Although it's existed for many years, "The Colander Game" was only coined as such during a recent afternoon drive with Castor Drake and Erica Kobayashi. A partial transcript is as followed:
Castor: I just realized I don't own a colander.
Nichole: What's a 'colander?'
Castor: A colander? It's, like, one of those strainers? With all the holes in it? For pasta and stuff.
Nichole: What? Holes?
Castor: Yeah. Like, you put pasta in it and the water drains out through the bottom.
Nichole: I have never heard of this thing ever.
Castor: It's like a kitchen tool.
Nichole: So you said it can be used for pasta?
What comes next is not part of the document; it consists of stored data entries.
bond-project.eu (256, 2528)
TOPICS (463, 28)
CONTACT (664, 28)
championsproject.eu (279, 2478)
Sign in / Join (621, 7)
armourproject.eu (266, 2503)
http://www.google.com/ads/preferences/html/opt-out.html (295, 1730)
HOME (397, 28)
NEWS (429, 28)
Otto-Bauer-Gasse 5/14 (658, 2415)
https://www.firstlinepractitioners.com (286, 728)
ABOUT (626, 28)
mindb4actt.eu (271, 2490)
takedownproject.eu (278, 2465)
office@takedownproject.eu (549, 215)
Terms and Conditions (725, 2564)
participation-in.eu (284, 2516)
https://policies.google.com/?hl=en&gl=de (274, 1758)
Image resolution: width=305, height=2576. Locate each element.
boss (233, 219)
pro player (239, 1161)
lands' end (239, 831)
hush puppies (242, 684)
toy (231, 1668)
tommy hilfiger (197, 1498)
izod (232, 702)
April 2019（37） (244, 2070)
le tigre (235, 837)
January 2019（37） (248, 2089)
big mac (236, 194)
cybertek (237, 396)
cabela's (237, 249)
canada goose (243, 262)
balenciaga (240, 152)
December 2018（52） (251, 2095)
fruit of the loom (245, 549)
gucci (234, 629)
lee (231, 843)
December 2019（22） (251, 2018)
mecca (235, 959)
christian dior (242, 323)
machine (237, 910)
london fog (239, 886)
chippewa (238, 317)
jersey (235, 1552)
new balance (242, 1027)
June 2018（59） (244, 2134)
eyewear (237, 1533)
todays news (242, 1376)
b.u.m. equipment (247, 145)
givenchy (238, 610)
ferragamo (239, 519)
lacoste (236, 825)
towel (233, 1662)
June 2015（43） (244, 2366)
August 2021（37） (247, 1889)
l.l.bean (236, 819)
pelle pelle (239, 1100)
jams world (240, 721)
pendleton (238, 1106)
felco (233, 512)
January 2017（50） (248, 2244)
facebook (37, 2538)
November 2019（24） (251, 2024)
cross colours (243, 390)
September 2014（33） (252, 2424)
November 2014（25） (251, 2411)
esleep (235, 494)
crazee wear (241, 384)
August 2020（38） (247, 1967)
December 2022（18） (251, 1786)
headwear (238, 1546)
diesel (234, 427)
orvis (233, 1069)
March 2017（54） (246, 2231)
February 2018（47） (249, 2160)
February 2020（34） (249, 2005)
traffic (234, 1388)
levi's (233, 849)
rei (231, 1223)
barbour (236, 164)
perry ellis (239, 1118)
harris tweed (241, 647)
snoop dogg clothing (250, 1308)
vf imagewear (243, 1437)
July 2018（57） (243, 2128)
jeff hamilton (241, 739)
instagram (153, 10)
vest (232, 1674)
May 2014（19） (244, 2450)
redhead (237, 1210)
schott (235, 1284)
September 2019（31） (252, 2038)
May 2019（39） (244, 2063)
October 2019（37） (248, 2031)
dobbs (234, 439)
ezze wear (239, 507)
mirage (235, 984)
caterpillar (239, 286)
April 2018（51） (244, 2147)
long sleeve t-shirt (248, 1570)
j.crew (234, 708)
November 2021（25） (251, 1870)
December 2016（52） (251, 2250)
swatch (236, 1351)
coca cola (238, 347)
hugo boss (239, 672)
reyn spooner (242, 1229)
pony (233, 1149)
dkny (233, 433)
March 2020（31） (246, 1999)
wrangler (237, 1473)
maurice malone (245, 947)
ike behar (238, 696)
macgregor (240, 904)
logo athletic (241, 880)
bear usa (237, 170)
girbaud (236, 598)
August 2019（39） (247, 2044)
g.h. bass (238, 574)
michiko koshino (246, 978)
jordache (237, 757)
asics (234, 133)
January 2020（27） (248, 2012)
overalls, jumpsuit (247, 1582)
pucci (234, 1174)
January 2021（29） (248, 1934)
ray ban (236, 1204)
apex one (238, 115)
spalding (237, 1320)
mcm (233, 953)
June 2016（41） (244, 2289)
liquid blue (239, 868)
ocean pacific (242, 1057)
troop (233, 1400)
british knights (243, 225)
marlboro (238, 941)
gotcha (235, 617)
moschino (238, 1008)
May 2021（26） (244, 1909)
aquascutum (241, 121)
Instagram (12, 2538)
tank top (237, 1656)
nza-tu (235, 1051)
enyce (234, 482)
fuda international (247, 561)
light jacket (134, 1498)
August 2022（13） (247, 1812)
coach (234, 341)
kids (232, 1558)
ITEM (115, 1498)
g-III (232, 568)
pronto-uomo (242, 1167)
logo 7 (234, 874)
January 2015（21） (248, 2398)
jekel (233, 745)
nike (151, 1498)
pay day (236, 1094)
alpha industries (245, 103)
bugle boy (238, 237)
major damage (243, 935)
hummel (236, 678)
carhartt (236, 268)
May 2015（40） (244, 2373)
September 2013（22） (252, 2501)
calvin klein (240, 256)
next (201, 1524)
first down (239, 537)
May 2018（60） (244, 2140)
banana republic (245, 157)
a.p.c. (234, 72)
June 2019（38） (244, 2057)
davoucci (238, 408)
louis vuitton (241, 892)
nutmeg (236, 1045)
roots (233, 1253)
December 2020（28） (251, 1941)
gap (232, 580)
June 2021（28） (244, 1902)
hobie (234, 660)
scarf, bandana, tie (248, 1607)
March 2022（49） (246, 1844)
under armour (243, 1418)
Does that mean, like, spaghetti?
Castor: Yeah, or anything like that.
Nichole: Wouldn't the noodles just fall out through all the holes?
At which point me, the "player," could be called out by the "target," (or by a bystander, such as Erica), as "playing The Colander Game," and the game would be over.
It is impossible to "win" The Colander Game. You can only "finish." This fatal flaw lies within the root logic of the game. The ultimate "win" is not knowing what the Colander Game is at all. It's the backwards way in which "targets" become better at recognizing the game over time, and the best "players" are the ones who don't know they're doing it. Victory is achieved simply by being. Playing the game inevitably means being less good at it than had you never started. By virtue of acknowledging the game's existence, you have become a worse player. In the hellish entwined experiences of humor and irony, everyone involved much experience some downward spiral in order for it to be funny.